Pick on map — click the Pick mission start on map button. The cursor turns to a crosshair, the map auto-zooms in for precision, and a floating coordinate readout follows your mouse. Click anywhere on the map to set the mission start to that lat/lon. The altitude is left untouched — type it in separately.
Once set, a teardrop pin labelled Mission Start appears on the map at that location.
Add waypoints
Three ways to add a waypoint:
Click the Pick on map button under the Waypoints heading. Same UX as the mission-start picker: crosshair cursor, hover readout, single click drops a waypoint at the clicked coordinate. The new waypoint inherits the default altitude and arrival radius from the Defaults for new waypoints section above the list.
Type a latitude and longitude into the two text fields next to the Pick on map button and press Enter (or click the + button). The waypoint appears in the list with default altitude and radius.
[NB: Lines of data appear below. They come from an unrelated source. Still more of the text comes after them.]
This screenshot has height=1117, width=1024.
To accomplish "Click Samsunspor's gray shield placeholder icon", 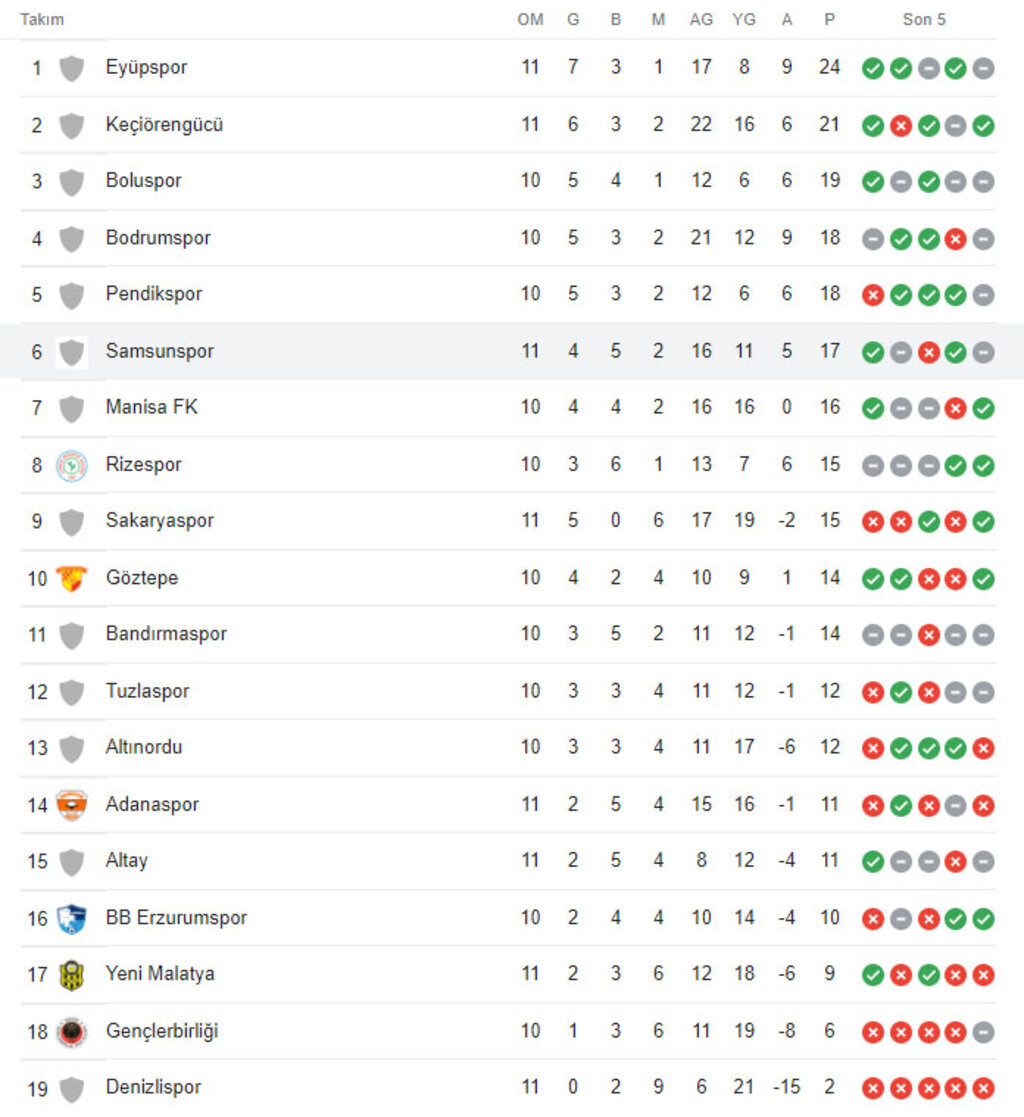I will 71,351.
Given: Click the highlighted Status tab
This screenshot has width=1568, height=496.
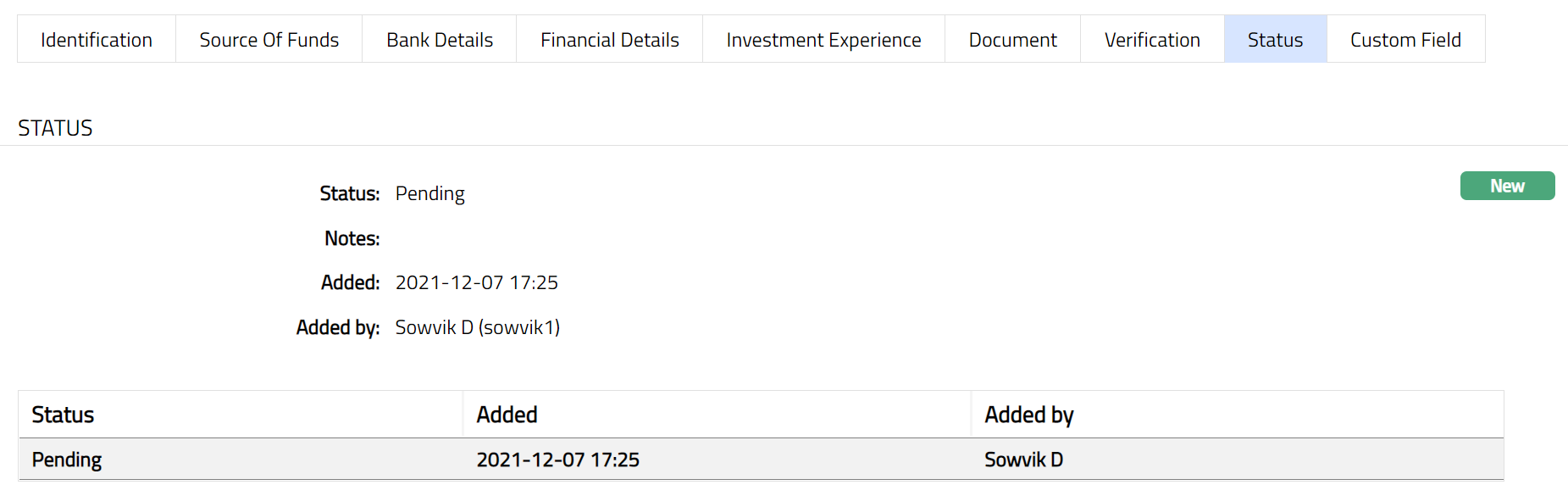Looking at the screenshot, I should (x=1275, y=40).
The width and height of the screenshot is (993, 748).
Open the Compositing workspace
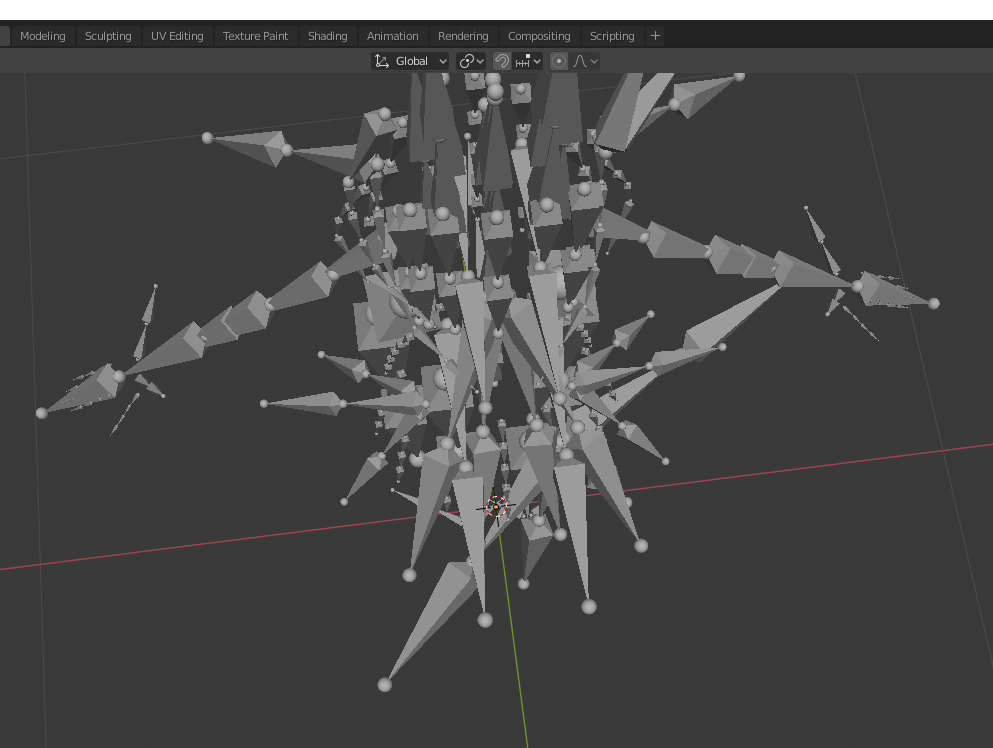[x=539, y=36]
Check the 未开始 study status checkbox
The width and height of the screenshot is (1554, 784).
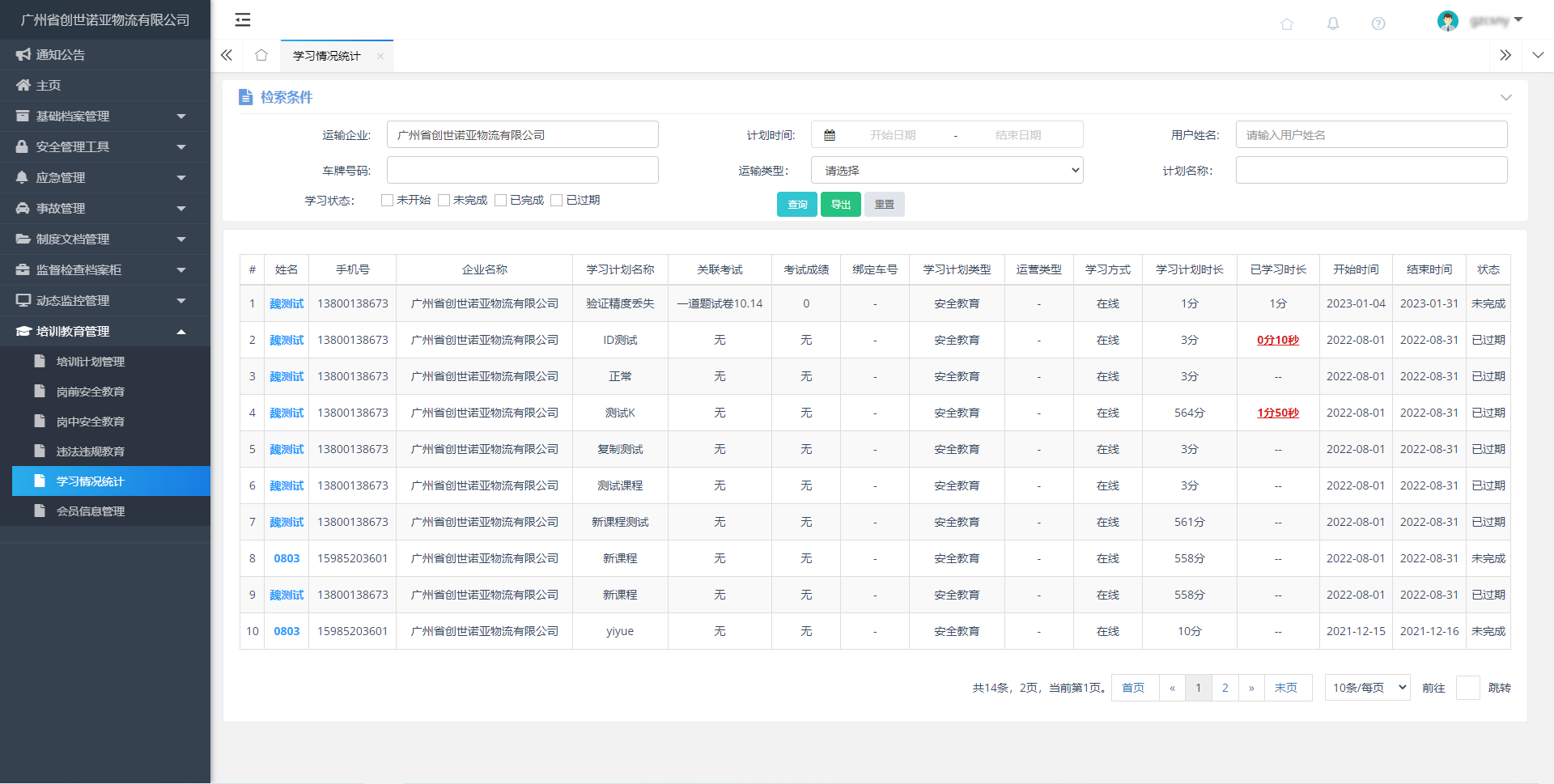[x=387, y=201]
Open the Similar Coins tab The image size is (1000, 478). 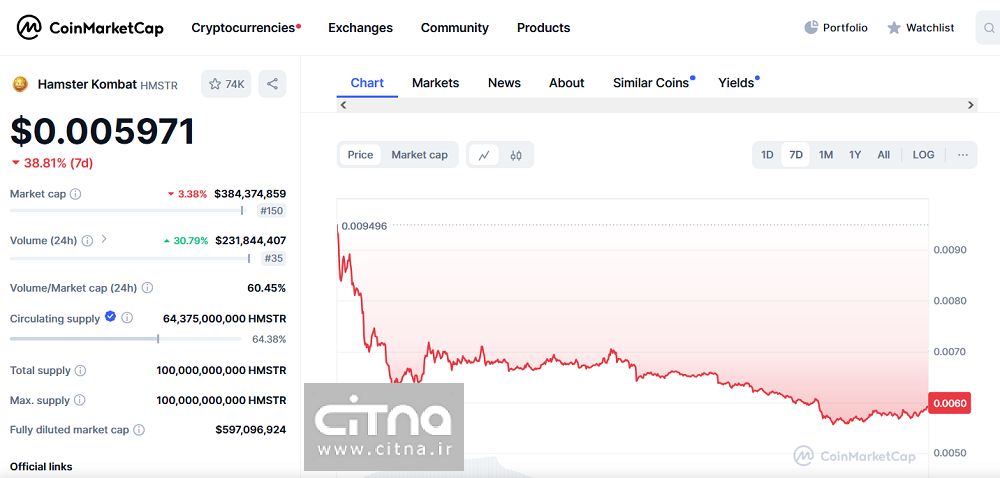(651, 83)
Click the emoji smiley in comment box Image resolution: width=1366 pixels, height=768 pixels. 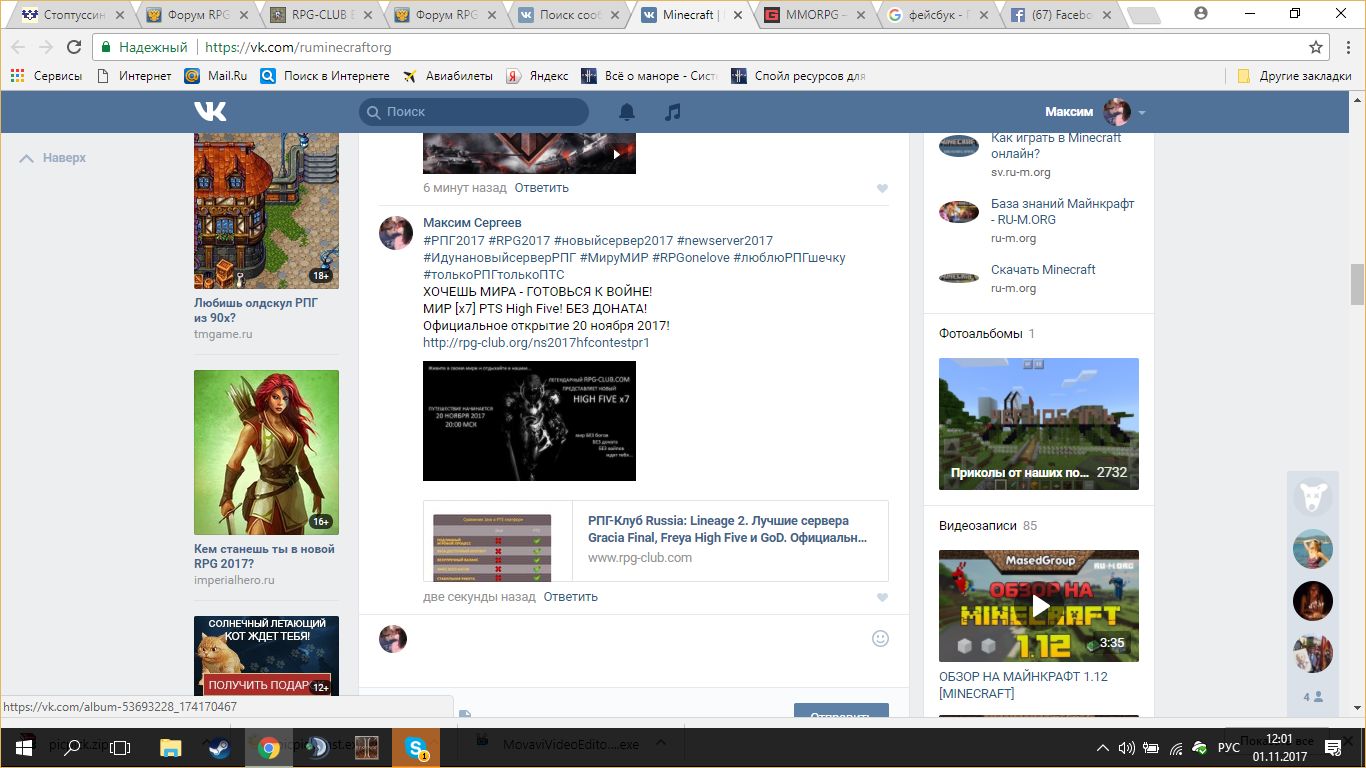point(880,638)
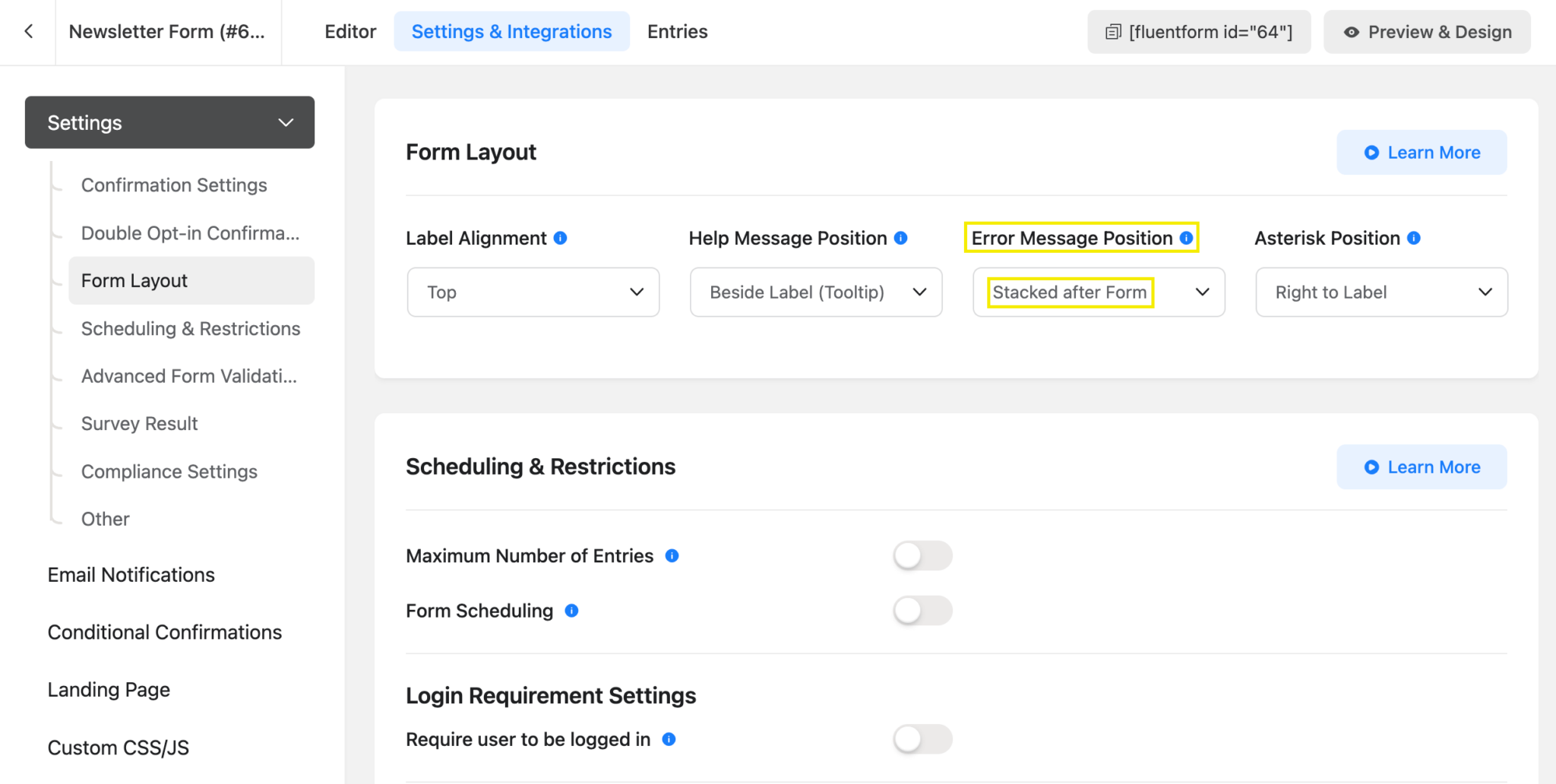This screenshot has width=1556, height=784.
Task: Click the info icon beside Asterisk Position
Action: (x=1414, y=238)
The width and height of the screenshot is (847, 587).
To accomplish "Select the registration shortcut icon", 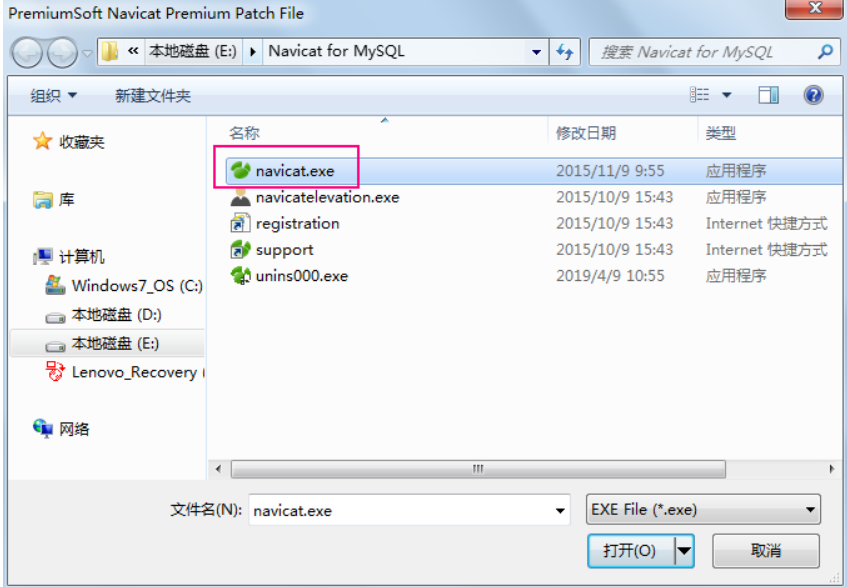I will pyautogui.click(x=240, y=223).
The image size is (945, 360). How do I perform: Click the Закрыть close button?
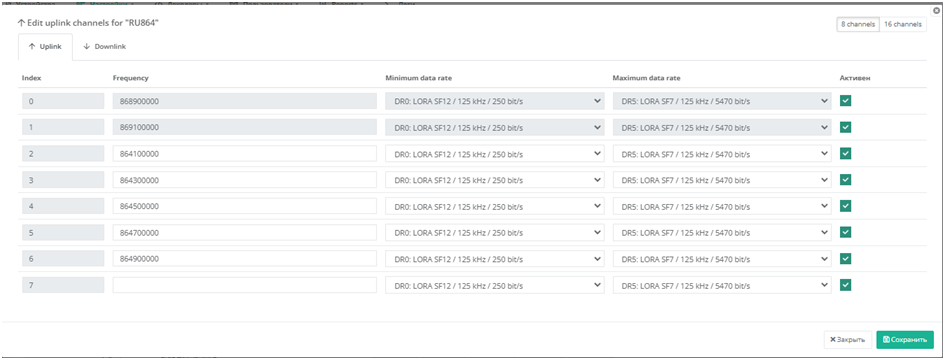click(x=847, y=339)

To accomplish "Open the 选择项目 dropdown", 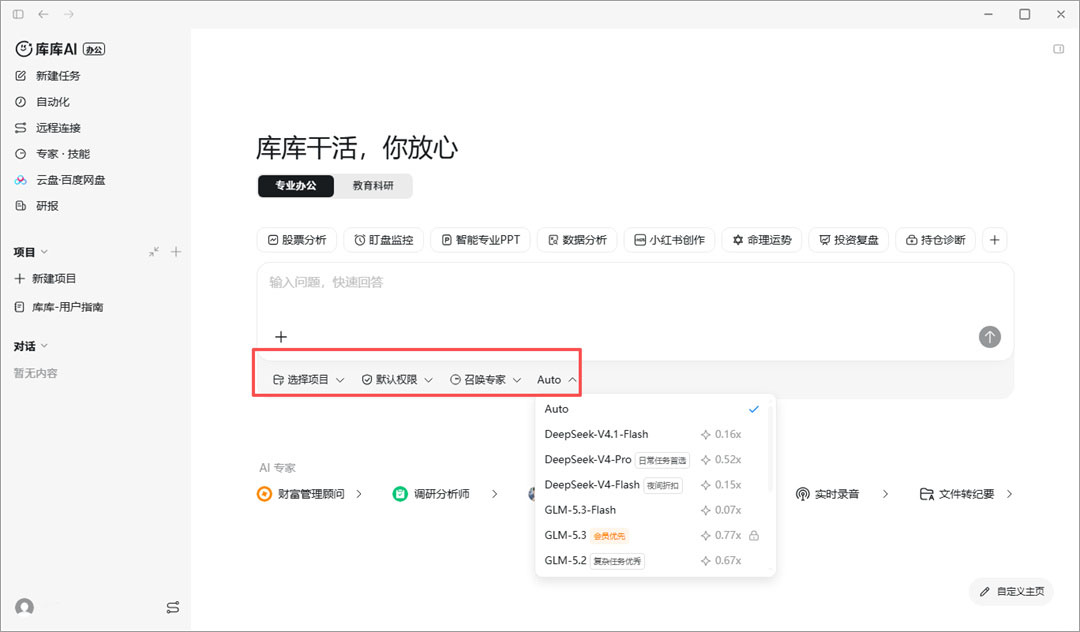I will (x=309, y=379).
If you've received a CoT detection (see CoT inbox), each detection card has a +wp button that adds it as a waypoint at the detection's lat/lon. Useful for "fly to this thing the field sensor saw".
Sockdrop vs Navigate
Per-waypoint altitude and arrival radius
Every row in the waypoint list has its own alt (meters AGL) and rad (arrival radius, meters) inputs. Defaults come from the mission-level Defaults for new waypoints values at the top of the card; you can override per-row.
The arrival radius is how close (in meters) the drone has to get before it considers the waypoint reached. Smaller values = tighter coverage, but more time spent loitering. 3 m is a reasonable default.
The List
Each waypoint row shows:
An index (01, 02, 03…).
A coloured dot — green = included in mission, hollow = excluded. Click to toggle. Excluded waypoints stay in the list but aren't pushed to the drone.
The lat/lon, click to edit inline. Press Enter to commit, Esc to cancel.
The drop / no-drop pill.
A remove (×) button.
Per-row alt and rad inputs underneath.
The Map view
The center column of the Plan tab is the map. As you build the mission, the map updates in real time:
Mission start is shown as a teardrop pin.
Waypoints are shown as numbered circles, color-coded by mode (teal = navigate, pink = sock-drop).
If you've cached a tile region (see Offline tile cache) the map renders from the cache; otherwise it uses live Esri tiles.
Clear all waypoints
To wipe the entire waypoint list, click clear all waypoints at the top of the Mission Setup card (only visible when at least one waypoint exists). It's a two-click arm/confirm — the first click shows "clear all?" with yes, clear and cancel buttons.
Push the mission to the drone
When the mission is ready, click Push to drone at the bottom of the left column. A confirmation modal opens showing the JSON preview, waypoint count, and drop count. Click Confirm to send it over SFTP to the drone.
The push writes mission.json to a known location on the drone (typically ~/pfa-edge/config/mission.json). Any existing file is renamed to .bak first, so a yanked SSH session never leaves the drone with a half-written file.
Download mission.json
Click Download JSON next to Push to drone to save a local copy of the mission file. Useful for archiving, sharing with another operator, or feeding into another tool.
Persistence
Waypoints, mission start, and the operator-tunable defaults (survey altitude, arrival radius) all persist across app reloads via local storage. Closing and reopening the app shows you the same mission you were working on. To start fresh, use clear all waypoints.